Lisboa – A Assembleia da República aprovou esta quarta-feira alterações significativas à Lei de Estrangeiros, endurecendo os critérios para entrada e permanência de imigrantes em Portugal. A proposta partiu do Governo, uma coligação de centro-direita (PSD/CDS), e incorporou sugestões do partido Chega, de extrema-direita.
Entre as principais mudanças está a exigência de que os pedidos de autorização de residência passem a ser feitos obrigatoriamente fora do território nacional — medida que anula a possibilidade, até aqui existente, de solicitação interna para cidadãos oriundos de países isentos de visto de entrada. O reagrupamento familiar também será mais limitado, com a imposição de um prazo mínimo de dois anos de residência para que o processo possa ser iniciado.
Na votação final, apenas PSD, CDS e Chega apoiaram o novo regime legal. As bancadas da esquerda votaram contra, reiterando críticas já manifestadas na Comissão de Assuntos Constitucionais, onde alegaram ausência de pareceres jurídicos obrigatórios. A Iniciativa Liberal, embora próxima ideologicamente do Governo, optou pela abstenção, apontando falta de transparência no processo legislativo e criticando a exclusão de associações de imigrantes e especialistas em direito constitucional das audições parlamentares.
O líder demissionário da Iniciativa Liberal, Rui Rocha, classificou o processo como “absolutamente inadmissível”.
As novas regras geraram forte contestação por parte da oposição e de organizações da sociedade civil, que acusam o Governo de ceder à agenda do Chega, partido que recentemente se tornou a segunda maior força política no Parlamento.
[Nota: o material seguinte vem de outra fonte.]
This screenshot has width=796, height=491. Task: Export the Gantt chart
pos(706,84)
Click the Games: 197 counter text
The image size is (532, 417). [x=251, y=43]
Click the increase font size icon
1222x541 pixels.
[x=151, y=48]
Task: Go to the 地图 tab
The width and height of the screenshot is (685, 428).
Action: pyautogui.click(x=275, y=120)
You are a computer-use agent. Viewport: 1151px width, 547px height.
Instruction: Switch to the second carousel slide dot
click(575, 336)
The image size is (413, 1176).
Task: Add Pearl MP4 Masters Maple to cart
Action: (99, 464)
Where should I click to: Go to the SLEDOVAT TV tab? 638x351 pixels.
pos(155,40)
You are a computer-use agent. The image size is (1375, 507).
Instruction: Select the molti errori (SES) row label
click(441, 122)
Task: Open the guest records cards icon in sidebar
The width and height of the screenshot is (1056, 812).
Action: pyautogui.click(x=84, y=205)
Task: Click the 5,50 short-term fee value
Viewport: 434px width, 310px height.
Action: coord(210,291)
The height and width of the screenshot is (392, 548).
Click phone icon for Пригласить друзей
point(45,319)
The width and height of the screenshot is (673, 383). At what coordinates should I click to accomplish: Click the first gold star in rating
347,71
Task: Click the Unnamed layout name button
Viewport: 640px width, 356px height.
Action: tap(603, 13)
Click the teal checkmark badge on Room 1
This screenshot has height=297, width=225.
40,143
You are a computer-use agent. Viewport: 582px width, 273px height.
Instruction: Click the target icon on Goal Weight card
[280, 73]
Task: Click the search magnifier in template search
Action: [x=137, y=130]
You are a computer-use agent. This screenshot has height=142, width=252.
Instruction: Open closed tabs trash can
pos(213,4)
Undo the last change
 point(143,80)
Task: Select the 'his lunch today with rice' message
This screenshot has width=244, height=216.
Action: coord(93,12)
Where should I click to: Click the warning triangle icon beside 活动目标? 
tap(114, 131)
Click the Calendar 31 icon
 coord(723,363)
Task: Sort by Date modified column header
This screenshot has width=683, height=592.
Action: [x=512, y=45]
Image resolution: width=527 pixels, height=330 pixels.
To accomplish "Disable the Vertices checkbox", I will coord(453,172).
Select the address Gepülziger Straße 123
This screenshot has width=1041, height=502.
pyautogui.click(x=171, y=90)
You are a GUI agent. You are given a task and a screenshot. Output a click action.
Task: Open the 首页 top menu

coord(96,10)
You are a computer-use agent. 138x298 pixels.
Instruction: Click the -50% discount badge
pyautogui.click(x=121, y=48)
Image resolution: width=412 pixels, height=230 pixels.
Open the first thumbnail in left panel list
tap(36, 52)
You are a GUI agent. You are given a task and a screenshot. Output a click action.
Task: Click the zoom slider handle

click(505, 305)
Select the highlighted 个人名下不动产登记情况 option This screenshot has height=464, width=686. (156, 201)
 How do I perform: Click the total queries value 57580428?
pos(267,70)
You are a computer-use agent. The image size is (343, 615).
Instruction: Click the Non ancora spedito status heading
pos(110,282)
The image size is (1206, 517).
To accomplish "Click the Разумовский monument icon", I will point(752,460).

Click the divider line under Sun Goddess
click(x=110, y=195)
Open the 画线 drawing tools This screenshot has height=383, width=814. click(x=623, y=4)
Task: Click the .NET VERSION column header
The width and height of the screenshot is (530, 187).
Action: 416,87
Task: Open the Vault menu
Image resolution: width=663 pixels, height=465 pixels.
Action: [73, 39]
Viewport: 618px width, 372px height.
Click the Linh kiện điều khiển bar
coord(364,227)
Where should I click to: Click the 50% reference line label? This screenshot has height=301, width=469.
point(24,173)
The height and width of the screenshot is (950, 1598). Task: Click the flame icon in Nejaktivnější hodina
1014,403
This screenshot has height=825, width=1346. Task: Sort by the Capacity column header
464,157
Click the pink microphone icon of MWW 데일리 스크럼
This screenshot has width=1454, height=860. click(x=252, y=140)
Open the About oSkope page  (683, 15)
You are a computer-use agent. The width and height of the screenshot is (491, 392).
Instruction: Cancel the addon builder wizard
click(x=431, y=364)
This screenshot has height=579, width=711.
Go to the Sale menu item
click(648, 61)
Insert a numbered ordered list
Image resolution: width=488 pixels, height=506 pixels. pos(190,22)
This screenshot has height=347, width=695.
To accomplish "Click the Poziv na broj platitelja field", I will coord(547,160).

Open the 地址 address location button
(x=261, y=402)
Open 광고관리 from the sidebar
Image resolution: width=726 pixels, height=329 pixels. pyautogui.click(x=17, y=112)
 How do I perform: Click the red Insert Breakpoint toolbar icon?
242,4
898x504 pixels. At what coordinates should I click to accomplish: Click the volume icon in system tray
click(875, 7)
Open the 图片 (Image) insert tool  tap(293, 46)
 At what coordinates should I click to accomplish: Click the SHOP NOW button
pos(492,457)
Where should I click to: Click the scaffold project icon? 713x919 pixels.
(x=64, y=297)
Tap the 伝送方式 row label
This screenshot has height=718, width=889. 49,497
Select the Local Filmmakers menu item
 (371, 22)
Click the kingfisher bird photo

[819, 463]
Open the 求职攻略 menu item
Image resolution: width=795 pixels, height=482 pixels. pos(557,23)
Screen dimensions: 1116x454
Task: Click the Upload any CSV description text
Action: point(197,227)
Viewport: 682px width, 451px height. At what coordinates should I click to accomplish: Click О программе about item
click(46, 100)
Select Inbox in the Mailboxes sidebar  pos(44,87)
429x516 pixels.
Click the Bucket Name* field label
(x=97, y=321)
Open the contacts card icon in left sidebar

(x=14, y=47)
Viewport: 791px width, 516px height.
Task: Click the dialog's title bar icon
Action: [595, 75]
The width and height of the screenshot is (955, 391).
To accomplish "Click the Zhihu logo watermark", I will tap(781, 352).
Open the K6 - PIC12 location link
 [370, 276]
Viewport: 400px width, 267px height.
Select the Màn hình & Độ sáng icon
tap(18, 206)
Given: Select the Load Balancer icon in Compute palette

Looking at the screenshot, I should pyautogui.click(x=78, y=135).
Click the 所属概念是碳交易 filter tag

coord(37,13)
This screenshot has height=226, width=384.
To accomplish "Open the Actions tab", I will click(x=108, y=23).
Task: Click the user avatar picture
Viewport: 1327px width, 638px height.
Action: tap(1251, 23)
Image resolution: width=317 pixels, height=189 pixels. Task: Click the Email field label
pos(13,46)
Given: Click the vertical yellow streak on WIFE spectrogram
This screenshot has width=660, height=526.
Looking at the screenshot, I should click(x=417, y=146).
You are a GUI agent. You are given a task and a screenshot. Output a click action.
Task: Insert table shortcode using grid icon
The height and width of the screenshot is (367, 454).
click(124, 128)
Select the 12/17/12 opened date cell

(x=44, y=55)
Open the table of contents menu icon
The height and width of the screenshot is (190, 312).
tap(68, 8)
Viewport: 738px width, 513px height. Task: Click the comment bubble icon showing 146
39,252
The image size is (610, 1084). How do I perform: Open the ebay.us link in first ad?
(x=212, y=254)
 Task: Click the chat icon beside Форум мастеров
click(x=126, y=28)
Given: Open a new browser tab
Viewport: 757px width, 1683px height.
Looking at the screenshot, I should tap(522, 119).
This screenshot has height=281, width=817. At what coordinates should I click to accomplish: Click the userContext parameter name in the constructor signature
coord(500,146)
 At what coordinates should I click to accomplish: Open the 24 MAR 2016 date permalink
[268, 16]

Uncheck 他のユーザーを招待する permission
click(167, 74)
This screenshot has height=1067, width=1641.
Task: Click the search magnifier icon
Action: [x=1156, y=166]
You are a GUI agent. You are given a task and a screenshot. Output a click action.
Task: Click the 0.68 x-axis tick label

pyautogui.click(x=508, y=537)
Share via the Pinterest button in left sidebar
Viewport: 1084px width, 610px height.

A principal crítica incide sobre o impacto das medidas na integração dos imigrantes e na reunificação familiar, considerada essencial para a estabilidade social.
Setores progressistas e organizações de defesa dos direitos humanos apelam agora à intervenção do Presidente da República, Marcelo Rebelo de Sousa, que terá de decidir se promulga ou veta o diploma.
No mesmo plenário, foi também aprovada a criação da Unidade de Estrangeiros e Fronteiras (UNEF), uma nova divisão da Polícia de Segurança Pública (PSP) que ficará responsável pelo controlo das fronteiras, fiscalização migratória e execução de ordens de expulsão de estrangeiros em situação irregular. A UNEF substitui, na prática, algumas das competências anteriormente atribuídas ao extinto Serviço de Estrangeiros e Fronteiras (SEF).
As medidas inserem-se numa reforma mais ampla da política migratória do país, mas continuam a alimentar um intenso debate político esocial em Portugal.